**What you should do**
From the line that contains "Task: Click the POS cart icon" to the last line of the entries, set down each line exactly as written, both ends included, with nothing else.

Stored records
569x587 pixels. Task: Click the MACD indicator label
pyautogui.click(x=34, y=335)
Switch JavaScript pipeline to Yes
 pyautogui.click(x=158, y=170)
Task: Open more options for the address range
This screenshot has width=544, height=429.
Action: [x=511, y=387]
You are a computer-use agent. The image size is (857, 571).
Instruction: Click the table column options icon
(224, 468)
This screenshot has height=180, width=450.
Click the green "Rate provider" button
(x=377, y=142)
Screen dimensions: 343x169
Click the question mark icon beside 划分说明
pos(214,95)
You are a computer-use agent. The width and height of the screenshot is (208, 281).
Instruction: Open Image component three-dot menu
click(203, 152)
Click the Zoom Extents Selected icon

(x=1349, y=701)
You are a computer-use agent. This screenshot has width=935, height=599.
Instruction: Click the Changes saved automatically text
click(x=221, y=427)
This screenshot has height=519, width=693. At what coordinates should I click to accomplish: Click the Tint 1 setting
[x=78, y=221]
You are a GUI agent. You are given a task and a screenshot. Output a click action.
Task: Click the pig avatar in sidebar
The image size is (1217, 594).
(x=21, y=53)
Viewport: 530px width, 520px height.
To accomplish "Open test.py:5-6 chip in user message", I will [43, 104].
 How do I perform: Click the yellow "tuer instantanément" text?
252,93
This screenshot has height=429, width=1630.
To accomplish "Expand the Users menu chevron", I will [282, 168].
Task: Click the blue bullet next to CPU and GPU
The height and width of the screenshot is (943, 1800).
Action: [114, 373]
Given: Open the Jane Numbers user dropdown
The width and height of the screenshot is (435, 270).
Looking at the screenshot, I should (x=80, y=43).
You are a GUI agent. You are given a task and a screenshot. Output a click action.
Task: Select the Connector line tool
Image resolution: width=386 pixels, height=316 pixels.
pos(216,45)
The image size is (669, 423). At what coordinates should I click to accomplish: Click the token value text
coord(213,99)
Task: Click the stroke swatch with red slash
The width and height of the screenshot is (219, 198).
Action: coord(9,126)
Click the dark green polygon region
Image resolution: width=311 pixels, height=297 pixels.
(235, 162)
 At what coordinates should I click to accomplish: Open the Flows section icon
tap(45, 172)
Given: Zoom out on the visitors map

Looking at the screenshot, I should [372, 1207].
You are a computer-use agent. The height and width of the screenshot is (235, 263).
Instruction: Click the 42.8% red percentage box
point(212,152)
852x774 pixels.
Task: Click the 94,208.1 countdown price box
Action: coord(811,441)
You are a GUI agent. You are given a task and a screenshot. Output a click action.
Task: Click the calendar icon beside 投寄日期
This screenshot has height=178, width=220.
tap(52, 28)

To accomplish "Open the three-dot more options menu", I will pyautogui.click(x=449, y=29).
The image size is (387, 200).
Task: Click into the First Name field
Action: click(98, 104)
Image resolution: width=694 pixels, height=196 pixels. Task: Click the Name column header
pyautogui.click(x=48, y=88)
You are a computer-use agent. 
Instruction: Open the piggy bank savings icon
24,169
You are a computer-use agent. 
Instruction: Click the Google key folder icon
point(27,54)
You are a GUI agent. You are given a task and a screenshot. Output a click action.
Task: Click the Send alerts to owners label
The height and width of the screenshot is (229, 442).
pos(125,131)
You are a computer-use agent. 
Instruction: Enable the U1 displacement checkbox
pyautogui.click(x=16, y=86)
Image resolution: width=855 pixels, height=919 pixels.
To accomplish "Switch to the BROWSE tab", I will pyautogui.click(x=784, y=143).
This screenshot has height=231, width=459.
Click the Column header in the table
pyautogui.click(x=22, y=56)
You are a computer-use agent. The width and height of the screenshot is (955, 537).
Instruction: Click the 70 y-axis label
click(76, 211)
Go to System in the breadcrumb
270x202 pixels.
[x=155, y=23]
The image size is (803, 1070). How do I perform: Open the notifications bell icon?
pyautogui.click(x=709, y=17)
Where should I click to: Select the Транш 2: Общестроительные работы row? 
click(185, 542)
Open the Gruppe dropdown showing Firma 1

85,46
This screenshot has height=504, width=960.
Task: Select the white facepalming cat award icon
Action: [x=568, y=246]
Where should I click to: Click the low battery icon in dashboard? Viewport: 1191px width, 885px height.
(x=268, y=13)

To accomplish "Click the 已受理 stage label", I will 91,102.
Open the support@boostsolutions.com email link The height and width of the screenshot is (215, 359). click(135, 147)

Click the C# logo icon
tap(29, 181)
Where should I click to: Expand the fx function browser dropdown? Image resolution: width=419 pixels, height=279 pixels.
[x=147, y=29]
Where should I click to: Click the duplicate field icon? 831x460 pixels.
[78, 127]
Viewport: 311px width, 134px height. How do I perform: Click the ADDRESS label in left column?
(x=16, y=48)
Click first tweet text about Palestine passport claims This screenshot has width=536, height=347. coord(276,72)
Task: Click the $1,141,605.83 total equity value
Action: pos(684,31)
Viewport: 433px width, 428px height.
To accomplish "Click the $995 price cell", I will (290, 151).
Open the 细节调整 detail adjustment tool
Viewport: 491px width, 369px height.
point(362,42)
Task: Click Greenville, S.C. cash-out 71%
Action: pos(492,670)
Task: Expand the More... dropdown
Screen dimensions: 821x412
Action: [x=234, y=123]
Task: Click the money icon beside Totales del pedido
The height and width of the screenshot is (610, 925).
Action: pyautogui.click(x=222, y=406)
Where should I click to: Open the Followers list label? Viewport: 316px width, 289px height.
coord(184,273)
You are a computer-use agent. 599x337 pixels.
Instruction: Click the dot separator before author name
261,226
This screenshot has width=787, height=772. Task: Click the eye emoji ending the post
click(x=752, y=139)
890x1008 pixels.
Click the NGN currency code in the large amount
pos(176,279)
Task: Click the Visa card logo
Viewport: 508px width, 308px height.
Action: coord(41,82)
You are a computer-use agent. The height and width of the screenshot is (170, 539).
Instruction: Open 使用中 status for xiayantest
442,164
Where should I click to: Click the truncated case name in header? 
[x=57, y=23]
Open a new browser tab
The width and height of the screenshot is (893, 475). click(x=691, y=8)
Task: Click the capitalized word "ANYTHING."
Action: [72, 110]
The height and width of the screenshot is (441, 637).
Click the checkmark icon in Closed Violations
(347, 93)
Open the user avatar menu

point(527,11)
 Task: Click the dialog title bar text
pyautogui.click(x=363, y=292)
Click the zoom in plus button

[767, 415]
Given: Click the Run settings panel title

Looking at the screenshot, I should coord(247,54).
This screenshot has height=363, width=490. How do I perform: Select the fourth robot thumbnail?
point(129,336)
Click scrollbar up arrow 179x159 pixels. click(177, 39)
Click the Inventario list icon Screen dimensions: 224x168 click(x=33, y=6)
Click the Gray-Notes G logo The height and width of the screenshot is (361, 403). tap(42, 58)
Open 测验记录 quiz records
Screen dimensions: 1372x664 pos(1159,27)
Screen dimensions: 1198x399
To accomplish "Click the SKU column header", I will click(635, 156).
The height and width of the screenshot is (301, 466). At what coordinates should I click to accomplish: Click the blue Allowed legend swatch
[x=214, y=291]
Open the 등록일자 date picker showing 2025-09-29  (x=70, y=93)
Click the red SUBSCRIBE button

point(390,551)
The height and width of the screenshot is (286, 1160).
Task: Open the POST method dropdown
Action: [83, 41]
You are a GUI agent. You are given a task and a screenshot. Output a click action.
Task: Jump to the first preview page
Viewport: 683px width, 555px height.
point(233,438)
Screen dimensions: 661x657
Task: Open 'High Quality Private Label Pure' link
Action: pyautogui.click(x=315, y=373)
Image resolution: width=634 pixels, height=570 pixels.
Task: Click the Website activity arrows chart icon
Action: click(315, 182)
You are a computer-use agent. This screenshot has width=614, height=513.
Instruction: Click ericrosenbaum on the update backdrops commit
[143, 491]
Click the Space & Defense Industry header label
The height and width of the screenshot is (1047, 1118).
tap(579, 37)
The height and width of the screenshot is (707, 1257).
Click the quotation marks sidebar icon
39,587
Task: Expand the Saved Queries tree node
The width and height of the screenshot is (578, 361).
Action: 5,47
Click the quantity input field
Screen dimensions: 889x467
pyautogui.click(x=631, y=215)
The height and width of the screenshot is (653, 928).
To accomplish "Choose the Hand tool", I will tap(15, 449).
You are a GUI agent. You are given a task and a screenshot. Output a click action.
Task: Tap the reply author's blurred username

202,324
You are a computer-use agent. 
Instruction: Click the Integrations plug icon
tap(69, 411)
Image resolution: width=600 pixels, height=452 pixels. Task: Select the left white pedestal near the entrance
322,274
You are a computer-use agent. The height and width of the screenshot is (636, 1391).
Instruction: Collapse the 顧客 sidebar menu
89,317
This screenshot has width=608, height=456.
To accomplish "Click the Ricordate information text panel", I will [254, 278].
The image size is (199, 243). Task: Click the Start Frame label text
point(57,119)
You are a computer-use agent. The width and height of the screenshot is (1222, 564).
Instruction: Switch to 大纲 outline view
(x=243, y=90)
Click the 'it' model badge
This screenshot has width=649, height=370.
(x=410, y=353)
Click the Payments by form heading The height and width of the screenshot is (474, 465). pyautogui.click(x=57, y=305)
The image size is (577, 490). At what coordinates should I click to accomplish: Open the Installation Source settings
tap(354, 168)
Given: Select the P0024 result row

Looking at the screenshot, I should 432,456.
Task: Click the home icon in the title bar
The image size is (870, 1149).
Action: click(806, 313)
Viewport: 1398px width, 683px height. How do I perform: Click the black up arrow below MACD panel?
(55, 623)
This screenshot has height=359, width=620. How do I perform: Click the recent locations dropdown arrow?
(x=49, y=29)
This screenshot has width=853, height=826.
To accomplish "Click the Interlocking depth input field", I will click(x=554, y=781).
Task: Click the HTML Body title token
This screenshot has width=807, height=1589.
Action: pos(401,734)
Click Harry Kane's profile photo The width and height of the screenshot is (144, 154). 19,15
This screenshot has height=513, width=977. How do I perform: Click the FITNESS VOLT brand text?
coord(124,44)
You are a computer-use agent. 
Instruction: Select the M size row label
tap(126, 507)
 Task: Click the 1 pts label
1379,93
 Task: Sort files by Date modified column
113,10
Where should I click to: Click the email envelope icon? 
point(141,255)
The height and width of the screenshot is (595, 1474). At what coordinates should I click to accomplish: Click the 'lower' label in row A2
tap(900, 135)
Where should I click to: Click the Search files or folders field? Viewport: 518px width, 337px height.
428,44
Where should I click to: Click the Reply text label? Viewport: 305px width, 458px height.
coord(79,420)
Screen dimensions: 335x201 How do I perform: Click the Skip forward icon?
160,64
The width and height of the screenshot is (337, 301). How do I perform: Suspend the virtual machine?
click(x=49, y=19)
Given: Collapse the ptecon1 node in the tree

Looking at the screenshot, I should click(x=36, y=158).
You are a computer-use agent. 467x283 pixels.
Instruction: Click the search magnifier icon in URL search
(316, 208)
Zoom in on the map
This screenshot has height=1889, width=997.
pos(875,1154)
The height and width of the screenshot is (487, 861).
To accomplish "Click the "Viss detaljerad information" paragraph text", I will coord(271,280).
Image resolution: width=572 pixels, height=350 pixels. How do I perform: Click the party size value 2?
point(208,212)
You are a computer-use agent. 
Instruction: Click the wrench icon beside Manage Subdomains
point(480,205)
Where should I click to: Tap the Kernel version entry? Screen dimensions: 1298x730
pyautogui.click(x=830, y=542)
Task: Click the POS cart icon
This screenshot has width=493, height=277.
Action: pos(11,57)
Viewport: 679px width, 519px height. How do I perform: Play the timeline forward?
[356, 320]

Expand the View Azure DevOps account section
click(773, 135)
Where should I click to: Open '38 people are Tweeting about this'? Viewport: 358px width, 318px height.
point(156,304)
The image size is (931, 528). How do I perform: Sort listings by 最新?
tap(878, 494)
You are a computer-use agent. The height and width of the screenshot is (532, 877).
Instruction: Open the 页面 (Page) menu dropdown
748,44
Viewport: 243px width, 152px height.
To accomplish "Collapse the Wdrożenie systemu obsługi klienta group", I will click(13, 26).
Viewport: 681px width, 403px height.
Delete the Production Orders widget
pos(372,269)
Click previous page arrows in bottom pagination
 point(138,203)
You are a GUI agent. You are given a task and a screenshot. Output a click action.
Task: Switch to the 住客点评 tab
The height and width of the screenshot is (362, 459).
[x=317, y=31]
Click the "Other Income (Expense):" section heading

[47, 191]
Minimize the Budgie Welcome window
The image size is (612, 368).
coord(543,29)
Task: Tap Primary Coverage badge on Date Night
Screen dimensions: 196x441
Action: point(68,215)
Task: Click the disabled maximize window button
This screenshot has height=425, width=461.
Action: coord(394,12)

**Task answer**
Task: Click the POS cart icon
This screenshot has width=493, height=277.
Action: pos(11,57)
Viewport: 679px width, 519px height. How do I perform: Play the timeline forward?
[356, 320]

Expand the View Azure DevOps account section
click(773, 135)
Where should I click to: Open '38 people are Tweeting about this'? Viewport: 358px width, 318px height.
point(156,304)
The image size is (931, 528). How do I perform: Sort listings by 最新?
tap(878, 494)
You are a computer-use agent. The height and width of the screenshot is (532, 877).
Instruction: Open the 页面 (Page) menu dropdown
748,44
Viewport: 243px width, 152px height.
To accomplish "Collapse the Wdrożenie systemu obsługi klienta group", I will click(13, 26).
Viewport: 681px width, 403px height.
Delete the Production Orders widget
pos(372,269)
Click previous page arrows in bottom pagination
 point(138,203)
You are a GUI agent. You are given a task and a screenshot. Output a click action.
Task: Switch to the 住客点评 tab
The height and width of the screenshot is (362, 459).
[x=317, y=31]
Click the "Other Income (Expense):" section heading

[47, 191]
Minimize the Budgie Welcome window
The image size is (612, 368).
coord(543,29)
Task: Tap Primary Coverage badge on Date Night
Screen dimensions: 196x441
Action: point(68,215)
Task: Click the disabled maximize window button
This screenshot has height=425, width=461.
Action: coord(394,12)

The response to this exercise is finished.